— WHAT IS BEING ASKED —
Change "Find" to "Identify" in the material from its start through the line containing "center [1135, 12].", and give back only that part with everything else unchanged.

— MATERIAL —
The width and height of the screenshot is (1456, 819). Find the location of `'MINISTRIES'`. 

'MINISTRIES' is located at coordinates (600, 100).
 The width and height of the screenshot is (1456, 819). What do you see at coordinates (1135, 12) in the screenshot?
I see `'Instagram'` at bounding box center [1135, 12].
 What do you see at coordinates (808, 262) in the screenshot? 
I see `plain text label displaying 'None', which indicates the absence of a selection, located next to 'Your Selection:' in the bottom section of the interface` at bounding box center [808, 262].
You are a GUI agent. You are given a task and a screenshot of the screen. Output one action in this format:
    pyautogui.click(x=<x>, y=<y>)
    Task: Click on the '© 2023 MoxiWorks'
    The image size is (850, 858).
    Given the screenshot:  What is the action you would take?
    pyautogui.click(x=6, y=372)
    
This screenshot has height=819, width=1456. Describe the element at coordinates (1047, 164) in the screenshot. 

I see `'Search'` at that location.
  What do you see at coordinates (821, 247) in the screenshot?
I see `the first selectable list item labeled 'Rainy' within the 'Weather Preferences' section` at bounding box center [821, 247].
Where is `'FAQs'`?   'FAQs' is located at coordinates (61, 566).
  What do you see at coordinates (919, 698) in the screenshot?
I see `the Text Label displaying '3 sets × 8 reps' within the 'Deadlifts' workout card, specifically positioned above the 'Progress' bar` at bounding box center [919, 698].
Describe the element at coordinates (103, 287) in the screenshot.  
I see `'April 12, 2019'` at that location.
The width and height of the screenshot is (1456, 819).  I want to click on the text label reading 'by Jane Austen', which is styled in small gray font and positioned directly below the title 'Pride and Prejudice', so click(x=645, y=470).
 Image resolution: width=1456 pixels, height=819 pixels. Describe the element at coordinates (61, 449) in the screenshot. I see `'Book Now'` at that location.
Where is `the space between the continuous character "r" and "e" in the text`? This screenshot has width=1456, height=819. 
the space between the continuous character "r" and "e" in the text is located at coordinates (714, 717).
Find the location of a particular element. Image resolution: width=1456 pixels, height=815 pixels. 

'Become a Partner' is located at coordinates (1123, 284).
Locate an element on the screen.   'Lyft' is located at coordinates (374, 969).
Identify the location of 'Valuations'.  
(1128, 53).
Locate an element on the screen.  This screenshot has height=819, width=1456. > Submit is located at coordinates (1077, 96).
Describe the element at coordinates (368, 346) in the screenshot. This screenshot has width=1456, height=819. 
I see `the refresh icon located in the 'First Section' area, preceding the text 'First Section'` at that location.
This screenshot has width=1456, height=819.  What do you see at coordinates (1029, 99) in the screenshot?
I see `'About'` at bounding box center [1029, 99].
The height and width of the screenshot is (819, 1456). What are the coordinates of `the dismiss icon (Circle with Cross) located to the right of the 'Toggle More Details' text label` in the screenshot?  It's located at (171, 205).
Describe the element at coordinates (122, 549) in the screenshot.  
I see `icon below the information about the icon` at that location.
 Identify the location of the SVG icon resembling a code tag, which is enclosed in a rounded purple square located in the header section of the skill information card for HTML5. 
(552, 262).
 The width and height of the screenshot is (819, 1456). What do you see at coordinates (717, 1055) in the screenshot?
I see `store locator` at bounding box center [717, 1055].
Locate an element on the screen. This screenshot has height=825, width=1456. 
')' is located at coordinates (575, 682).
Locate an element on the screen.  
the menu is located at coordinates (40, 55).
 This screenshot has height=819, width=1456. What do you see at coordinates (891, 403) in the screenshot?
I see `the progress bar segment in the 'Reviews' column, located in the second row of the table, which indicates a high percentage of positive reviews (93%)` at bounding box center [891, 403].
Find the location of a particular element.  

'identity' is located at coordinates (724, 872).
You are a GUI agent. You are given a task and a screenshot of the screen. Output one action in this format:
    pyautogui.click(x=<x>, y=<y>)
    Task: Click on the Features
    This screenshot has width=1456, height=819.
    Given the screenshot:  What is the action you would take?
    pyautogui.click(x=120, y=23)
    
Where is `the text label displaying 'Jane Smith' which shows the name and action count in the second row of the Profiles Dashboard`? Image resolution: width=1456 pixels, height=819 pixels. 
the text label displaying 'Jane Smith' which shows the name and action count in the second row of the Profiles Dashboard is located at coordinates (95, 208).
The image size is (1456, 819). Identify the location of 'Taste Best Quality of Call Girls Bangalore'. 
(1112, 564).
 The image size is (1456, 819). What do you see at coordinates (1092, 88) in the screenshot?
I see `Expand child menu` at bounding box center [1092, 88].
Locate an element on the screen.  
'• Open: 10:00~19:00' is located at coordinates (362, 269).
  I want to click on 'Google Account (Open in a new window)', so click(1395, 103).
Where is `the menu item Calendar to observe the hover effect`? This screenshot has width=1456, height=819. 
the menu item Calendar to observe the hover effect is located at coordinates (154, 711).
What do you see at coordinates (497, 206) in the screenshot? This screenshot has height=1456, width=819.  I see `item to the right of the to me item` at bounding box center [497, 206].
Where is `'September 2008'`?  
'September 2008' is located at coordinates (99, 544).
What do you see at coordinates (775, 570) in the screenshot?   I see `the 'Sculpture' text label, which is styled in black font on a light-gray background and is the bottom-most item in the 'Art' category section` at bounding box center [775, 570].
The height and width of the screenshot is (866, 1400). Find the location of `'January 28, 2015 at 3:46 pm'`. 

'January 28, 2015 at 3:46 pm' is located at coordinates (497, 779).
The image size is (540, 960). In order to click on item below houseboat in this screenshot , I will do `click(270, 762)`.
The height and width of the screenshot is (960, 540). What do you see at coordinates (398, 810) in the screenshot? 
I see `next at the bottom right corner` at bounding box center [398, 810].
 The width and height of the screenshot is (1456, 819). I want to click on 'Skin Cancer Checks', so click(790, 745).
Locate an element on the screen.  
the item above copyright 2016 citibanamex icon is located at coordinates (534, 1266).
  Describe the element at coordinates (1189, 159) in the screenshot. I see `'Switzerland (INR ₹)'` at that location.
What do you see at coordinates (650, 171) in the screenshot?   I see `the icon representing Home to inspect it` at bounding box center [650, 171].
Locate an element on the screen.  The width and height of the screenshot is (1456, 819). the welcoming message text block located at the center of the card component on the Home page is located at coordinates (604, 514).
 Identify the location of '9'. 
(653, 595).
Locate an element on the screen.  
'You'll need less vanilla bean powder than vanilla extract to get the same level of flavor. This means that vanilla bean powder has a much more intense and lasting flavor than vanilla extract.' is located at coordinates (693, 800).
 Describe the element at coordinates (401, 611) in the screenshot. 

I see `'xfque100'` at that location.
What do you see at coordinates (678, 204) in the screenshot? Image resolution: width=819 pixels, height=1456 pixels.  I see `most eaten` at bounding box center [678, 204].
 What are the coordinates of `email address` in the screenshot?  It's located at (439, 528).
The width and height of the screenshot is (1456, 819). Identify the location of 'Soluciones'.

— COMPLETED EXERCISE —
The width and height of the screenshot is (1456, 819). Identify the location of `'MINISTRIES'`. 

'MINISTRIES' is located at coordinates (600, 100).
 The width and height of the screenshot is (1456, 819). What do you see at coordinates (1135, 12) in the screenshot?
I see `'Instagram'` at bounding box center [1135, 12].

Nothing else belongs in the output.